## Exercise instructions
Repeat all entries exactly.

Source records
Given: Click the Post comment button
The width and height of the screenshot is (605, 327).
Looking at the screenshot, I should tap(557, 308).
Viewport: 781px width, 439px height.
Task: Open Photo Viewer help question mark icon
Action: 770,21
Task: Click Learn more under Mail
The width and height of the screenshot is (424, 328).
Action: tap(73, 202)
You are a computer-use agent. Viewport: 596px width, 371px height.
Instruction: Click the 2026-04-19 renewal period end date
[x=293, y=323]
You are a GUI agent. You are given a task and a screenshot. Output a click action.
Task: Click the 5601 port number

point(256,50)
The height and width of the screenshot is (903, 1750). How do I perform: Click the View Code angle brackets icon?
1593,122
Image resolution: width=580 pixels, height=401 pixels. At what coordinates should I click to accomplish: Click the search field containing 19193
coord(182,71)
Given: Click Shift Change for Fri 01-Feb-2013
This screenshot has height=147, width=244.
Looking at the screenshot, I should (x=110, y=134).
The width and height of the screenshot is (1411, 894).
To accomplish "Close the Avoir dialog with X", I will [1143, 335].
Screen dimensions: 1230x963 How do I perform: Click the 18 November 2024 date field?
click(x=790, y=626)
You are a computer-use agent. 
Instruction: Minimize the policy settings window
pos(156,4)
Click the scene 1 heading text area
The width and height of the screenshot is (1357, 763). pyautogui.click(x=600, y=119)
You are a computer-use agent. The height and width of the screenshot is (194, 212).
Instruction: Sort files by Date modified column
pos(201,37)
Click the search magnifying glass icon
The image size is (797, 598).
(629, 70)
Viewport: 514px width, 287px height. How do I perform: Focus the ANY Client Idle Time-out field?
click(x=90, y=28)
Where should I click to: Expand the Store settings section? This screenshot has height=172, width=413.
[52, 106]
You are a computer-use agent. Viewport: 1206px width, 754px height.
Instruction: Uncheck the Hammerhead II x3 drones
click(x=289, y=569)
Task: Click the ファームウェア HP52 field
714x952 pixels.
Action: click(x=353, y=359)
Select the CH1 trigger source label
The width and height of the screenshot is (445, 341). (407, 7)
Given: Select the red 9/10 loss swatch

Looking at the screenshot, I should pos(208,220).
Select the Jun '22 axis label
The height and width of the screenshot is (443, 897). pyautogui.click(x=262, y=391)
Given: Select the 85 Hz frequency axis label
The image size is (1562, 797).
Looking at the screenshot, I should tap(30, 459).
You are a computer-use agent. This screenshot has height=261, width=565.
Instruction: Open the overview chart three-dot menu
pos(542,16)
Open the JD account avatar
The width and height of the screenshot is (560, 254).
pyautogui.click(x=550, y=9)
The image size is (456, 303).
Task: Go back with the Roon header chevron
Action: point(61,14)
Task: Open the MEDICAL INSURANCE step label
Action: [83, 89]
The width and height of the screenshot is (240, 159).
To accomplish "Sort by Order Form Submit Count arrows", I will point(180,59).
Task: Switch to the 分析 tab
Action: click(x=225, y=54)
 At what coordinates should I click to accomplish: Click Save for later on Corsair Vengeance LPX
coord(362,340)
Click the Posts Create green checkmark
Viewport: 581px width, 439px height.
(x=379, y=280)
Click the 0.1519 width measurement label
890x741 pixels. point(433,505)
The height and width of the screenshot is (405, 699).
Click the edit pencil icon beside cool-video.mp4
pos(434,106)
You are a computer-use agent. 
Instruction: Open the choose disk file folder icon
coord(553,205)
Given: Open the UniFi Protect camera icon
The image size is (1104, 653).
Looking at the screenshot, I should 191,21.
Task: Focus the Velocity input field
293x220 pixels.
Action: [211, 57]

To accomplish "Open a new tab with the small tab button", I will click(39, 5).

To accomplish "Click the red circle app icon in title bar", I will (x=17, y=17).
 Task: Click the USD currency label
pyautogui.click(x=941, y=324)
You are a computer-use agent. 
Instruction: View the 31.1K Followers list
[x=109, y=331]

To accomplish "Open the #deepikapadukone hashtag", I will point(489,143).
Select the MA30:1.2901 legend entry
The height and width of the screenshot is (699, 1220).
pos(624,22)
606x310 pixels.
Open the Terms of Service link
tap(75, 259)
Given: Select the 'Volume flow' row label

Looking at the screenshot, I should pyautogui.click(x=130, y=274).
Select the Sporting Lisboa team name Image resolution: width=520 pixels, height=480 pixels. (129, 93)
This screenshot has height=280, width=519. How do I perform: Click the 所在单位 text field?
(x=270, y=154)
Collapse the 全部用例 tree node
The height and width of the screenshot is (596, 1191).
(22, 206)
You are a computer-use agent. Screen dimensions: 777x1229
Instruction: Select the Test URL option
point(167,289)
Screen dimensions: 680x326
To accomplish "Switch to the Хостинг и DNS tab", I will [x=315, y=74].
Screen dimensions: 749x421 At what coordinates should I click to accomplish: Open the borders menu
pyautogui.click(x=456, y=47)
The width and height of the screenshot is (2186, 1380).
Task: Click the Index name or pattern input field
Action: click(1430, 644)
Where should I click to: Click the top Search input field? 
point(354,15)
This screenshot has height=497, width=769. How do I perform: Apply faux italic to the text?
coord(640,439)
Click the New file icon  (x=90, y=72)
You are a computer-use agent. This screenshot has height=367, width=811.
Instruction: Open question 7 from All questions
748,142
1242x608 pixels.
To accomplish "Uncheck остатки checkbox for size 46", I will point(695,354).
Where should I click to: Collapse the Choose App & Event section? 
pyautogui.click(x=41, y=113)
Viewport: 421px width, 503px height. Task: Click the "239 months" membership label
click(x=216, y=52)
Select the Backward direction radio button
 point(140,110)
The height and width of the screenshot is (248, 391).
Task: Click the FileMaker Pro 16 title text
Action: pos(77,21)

## Answer to this exercise
Given: Click the Post comment button
The width and height of the screenshot is (605, 327).
Looking at the screenshot, I should tap(557, 308).
Viewport: 781px width, 439px height.
Task: Open Photo Viewer help question mark icon
Action: 770,21
Task: Click Learn more under Mail
The width and height of the screenshot is (424, 328).
Action: tap(73, 202)
You are a computer-use agent. Viewport: 596px width, 371px height.
Instruction: Click the 2026-04-19 renewal period end date
[x=293, y=323]
You are a GUI agent. You are given a task and a screenshot. Output a click action.
Task: Click the 5601 port number

point(256,50)
The height and width of the screenshot is (903, 1750). How do I perform: Click the View Code angle brackets icon?
1593,122
Image resolution: width=580 pixels, height=401 pixels. At what coordinates should I click to accomplish: Click the search field containing 19193
coord(182,71)
Given: Click Shift Change for Fri 01-Feb-2013
This screenshot has height=147, width=244.
Looking at the screenshot, I should (x=110, y=134).
The width and height of the screenshot is (1411, 894).
To accomplish "Close the Avoir dialog with X", I will [1143, 335].
Screen dimensions: 1230x963 How do I perform: Click the 18 November 2024 date field?
click(x=790, y=626)
You are a computer-use agent. 
Instruction: Minimize the policy settings window
pos(156,4)
Click the scene 1 heading text area
The width and height of the screenshot is (1357, 763). pyautogui.click(x=600, y=119)
You are a computer-use agent. The height and width of the screenshot is (194, 212).
Instruction: Sort files by Date modified column
pos(201,37)
Click the search magnifying glass icon
The image size is (797, 598).
(629, 70)
Viewport: 514px width, 287px height. How do I perform: Focus the ANY Client Idle Time-out field?
click(x=90, y=28)
Where should I click to: Expand the Store settings section? This screenshot has height=172, width=413.
[52, 106]
You are a computer-use agent. Viewport: 1206px width, 754px height.
Instruction: Uncheck the Hammerhead II x3 drones
click(x=289, y=569)
Task: Click the ファームウェア HP52 field
714x952 pixels.
Action: click(x=353, y=359)
Select the CH1 trigger source label
The width and height of the screenshot is (445, 341). (407, 7)
Given: Select the red 9/10 loss swatch

Looking at the screenshot, I should pos(208,220).
Select the Jun '22 axis label
The height and width of the screenshot is (443, 897). pyautogui.click(x=262, y=391)
Given: Select the 85 Hz frequency axis label
The image size is (1562, 797).
Looking at the screenshot, I should tap(30, 459).
You are a computer-use agent. This screenshot has height=261, width=565.
Instruction: Open the overview chart three-dot menu
pos(542,16)
Open the JD account avatar
The width and height of the screenshot is (560, 254).
pyautogui.click(x=550, y=9)
The image size is (456, 303).
Task: Go back with the Roon header chevron
Action: point(61,14)
Task: Open the MEDICAL INSURANCE step label
Action: [83, 89]
The width and height of the screenshot is (240, 159).
To accomplish "Sort by Order Form Submit Count arrows", I will point(180,59).
Task: Switch to the 分析 tab
Action: click(x=225, y=54)
 At what coordinates should I click to accomplish: Click Save for later on Corsair Vengeance LPX
coord(362,340)
Click the Posts Create green checkmark
Viewport: 581px width, 439px height.
(x=379, y=280)
Click the 0.1519 width measurement label
890x741 pixels. point(433,505)
The height and width of the screenshot is (405, 699).
Click the edit pencil icon beside cool-video.mp4
pos(434,106)
You are a computer-use agent. 
Instruction: Open the choose disk file folder icon
coord(553,205)
Given: Open the UniFi Protect camera icon
The image size is (1104, 653).
Looking at the screenshot, I should 191,21.
Task: Focus the Velocity input field
293x220 pixels.
Action: [211, 57]

To accomplish "Open a new tab with the small tab button", I will click(39, 5).

To accomplish "Click the red circle app icon in title bar", I will (x=17, y=17).
 Task: Click the USD currency label
pyautogui.click(x=941, y=324)
You are a computer-use agent. 
Instruction: View the 31.1K Followers list
[x=109, y=331]

To accomplish "Open the #deepikapadukone hashtag", I will point(489,143).
Select the MA30:1.2901 legend entry
The height and width of the screenshot is (699, 1220).
pos(624,22)
606x310 pixels.
Open the Terms of Service link
tap(75, 259)
Given: Select the 'Volume flow' row label

Looking at the screenshot, I should pyautogui.click(x=130, y=274).
Select the Sporting Lisboa team name Image resolution: width=520 pixels, height=480 pixels. (129, 93)
This screenshot has height=280, width=519. How do I perform: Click the 所在单位 text field?
(x=270, y=154)
Collapse the 全部用例 tree node
The height and width of the screenshot is (596, 1191).
(22, 206)
You are a computer-use agent. Screen dimensions: 777x1229
Instruction: Select the Test URL option
point(167,289)
Screen dimensions: 680x326
To accomplish "Switch to the Хостинг и DNS tab", I will [x=315, y=74].
Screen dimensions: 749x421 At what coordinates should I click to accomplish: Open the borders menu
pyautogui.click(x=456, y=47)
The width and height of the screenshot is (2186, 1380).
Task: Click the Index name or pattern input field
Action: click(1430, 644)
Where should I click to: Click the top Search input field? 
point(354,15)
This screenshot has height=497, width=769. How do I perform: Apply faux italic to the text?
coord(640,439)
Click the New file icon  (x=90, y=72)
You are a computer-use agent. This screenshot has height=367, width=811.
Instruction: Open question 7 from All questions
748,142
1242x608 pixels.
To accomplish "Uncheck остатки checkbox for size 46", I will point(695,354).
Where should I click to: Collapse the Choose App & Event section? 
pyautogui.click(x=41, y=113)
Viewport: 421px width, 503px height. Task: Click the "239 months" membership label
click(x=216, y=52)
Select the Backward direction radio button
 point(140,110)
The height and width of the screenshot is (248, 391).
Task: Click the FileMaker Pro 16 title text
Action: pos(77,21)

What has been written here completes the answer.